Weight decay - Does it change layers with no gradients?

I optimize some parts of a model, while other parts are set fixed with requires_grad_(False).
Doesn’t weight decay change the weights of the layers, whose requires_grad is set to False, even if inputs are forwarded through these layers?
What about the case of a layer, whose requires_grad is set to True, but inputs are not forwarded through it during this optimization step?
Thanks

I don’t think so.
When I look here, I notice that they just pass the paremeters that require the grandient to F.adam, who in turn uses it for its computations.

2 Likes

Yeah as stated by @pascal_notsawo , you pass model.parameters() into the optimizer it automatically removes the tensors with requires_grad = False. So the weight decay will not effect them as they are no longer part of the optimization process.
For the second case, if the inputs are not forwarded then the weight decay will still effect them, this you can check by plotting them on tensorboard or any other visualization

2 Likes

Thank you.
I guess that the second case does not occur when the optimization step is done after zero_grad(set_to_none=True), does it?

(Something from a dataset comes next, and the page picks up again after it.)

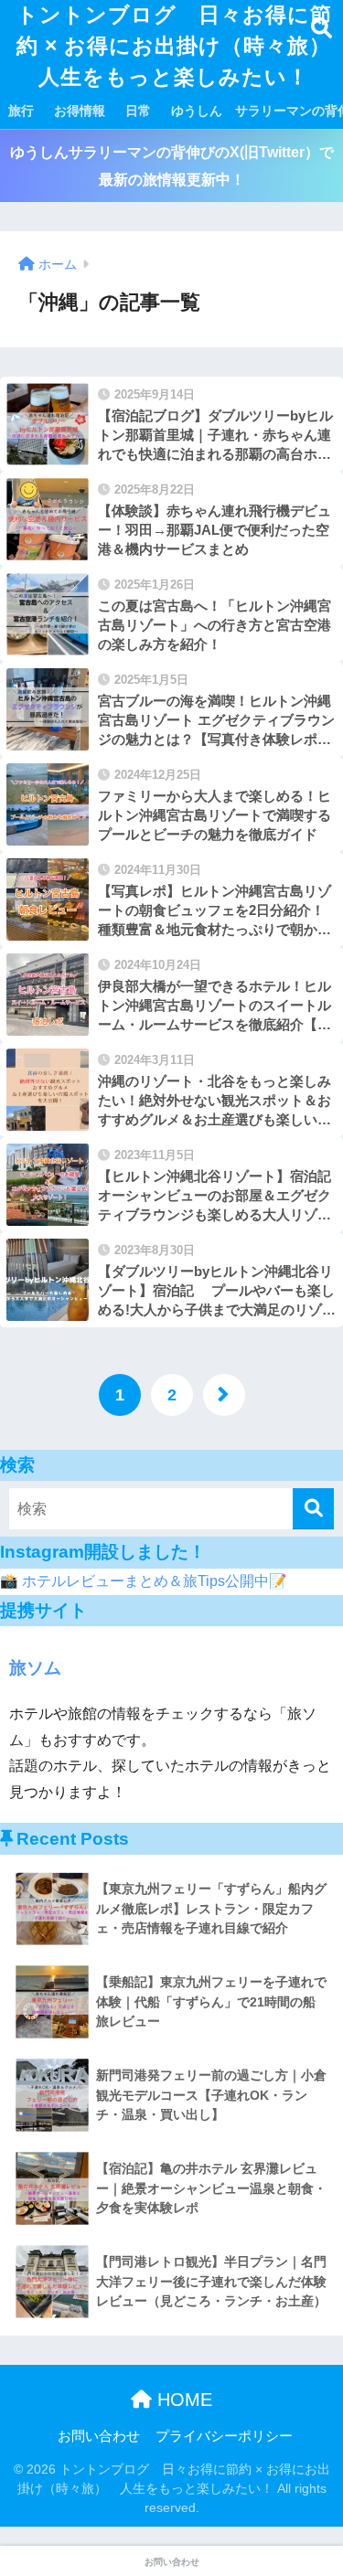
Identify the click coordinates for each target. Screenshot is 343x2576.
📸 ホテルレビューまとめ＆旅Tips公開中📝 (143, 1581)
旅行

The set_to_none=True is just a way to speed-up the zeroing of your gradient attributes. So, it shouldn’t change anything to do with weight decay.

It’s quicker to set all your param.grad attributes to None rather than torch.zeros_like!

1 Like

Thank you.
How does the weight decay still affect parameters of a layer, which no inputs are forwarded through it as @shivammehta007 said?
It seems that the gradients of this layer will remain None after the backward process, so these parameters will no be appended to params_with_grad in the step function. Then, it seems that these parameters will not be iterated over in F.adam and weight decay will not be applied on these parameters as @pascal_notsawo said.
By the way, according to zero_grad, it indeed does not zero parameters, which are already set to None, so set_to_none indeed does not change the situation.

I’m not sure 100% on the phasing of the statement but I assume you mean ‘forwarding’ as in calling a particular Module/Layer within your model? If this is true, then a particular layer within your network that doesn’t take any input data and just applies arithmetic to intermediate layers might not have a grad_fn (depending on the arithmetic at play) in the case of no grad_fn it’d be skipped by the optimizer step method (as you said)

1 Like